START Input material

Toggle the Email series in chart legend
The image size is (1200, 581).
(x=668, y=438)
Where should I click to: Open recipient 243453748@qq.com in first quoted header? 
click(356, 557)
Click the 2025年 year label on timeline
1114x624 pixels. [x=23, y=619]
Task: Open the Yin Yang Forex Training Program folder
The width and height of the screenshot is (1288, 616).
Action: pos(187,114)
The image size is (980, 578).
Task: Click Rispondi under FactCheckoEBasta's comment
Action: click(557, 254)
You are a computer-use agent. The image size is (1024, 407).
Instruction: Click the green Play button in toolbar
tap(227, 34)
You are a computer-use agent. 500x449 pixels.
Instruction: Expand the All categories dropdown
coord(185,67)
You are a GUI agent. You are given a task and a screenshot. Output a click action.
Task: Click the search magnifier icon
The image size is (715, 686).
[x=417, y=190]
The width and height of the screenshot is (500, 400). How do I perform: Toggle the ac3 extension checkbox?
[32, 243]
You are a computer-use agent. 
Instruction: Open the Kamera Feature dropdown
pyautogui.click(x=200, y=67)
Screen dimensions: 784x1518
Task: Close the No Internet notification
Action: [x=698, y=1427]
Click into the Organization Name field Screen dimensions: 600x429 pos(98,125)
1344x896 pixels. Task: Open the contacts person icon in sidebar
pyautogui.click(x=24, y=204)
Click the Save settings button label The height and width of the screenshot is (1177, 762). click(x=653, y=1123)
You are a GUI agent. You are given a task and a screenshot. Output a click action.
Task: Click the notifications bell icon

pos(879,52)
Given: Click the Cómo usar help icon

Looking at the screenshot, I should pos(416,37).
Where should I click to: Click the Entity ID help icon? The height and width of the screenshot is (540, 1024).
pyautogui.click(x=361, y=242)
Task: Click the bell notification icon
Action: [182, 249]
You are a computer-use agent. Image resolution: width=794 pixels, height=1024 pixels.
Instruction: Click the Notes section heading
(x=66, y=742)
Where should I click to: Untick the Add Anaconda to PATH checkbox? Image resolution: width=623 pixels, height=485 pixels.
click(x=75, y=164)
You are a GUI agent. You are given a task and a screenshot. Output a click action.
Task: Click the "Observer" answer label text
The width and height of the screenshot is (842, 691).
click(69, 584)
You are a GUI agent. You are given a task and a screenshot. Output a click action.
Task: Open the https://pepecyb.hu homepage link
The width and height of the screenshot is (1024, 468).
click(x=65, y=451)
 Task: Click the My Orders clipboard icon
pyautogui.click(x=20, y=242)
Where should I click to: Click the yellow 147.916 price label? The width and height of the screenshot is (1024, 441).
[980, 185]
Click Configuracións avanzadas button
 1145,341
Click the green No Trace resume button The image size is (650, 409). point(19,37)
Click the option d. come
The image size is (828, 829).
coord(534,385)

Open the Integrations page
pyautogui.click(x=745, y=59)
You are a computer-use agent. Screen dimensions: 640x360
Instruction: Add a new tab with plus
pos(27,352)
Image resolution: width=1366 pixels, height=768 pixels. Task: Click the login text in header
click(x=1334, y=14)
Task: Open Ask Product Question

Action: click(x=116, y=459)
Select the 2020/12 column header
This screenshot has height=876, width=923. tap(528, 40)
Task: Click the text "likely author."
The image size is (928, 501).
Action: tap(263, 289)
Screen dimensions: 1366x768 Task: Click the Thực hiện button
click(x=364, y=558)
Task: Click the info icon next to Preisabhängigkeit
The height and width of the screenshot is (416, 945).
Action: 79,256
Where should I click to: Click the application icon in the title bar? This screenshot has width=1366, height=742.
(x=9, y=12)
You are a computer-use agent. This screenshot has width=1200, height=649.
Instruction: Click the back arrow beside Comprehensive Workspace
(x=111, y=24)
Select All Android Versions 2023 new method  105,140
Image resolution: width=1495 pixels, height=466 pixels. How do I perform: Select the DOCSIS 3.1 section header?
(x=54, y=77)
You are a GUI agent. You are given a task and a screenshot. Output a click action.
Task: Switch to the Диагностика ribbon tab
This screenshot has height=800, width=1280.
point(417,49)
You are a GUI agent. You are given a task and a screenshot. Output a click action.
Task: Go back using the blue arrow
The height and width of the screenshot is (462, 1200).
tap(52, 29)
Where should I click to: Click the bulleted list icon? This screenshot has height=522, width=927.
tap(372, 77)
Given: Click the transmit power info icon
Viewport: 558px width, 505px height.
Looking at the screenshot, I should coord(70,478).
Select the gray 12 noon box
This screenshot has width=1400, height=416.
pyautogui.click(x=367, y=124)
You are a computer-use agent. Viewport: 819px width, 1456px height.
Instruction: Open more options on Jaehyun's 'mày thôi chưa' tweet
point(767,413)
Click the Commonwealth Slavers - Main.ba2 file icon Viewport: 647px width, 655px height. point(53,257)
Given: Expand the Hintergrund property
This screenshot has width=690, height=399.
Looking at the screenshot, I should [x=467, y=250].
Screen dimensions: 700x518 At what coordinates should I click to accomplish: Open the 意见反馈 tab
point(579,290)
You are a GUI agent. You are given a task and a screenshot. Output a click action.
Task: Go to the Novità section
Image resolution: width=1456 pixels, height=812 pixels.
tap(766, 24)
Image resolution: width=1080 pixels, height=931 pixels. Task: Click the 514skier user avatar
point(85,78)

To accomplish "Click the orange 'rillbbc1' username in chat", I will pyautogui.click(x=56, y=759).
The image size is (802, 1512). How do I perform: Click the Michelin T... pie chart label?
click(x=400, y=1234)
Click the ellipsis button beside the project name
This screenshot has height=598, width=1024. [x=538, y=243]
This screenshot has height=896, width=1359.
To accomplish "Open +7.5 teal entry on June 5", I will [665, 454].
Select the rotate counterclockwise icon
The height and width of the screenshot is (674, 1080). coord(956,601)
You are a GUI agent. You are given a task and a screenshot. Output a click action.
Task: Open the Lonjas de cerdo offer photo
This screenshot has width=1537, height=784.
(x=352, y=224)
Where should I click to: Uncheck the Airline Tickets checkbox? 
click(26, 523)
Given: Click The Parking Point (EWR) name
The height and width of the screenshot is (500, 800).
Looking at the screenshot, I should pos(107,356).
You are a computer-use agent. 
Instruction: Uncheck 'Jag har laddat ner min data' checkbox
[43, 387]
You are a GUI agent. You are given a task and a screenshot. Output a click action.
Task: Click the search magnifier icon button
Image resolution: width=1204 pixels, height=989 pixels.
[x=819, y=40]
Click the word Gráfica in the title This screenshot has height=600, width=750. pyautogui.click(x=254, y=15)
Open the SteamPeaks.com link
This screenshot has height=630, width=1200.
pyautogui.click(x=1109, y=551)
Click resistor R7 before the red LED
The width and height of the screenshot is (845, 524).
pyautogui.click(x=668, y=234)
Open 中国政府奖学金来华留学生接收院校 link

END Input material

**Exercise objective**
In the entries above, some lines hold the string "magnifier". Copy each of them.

**Answer to this exercise**
Task: Click the search magnifier icon
Task: Click the search magnifier icon button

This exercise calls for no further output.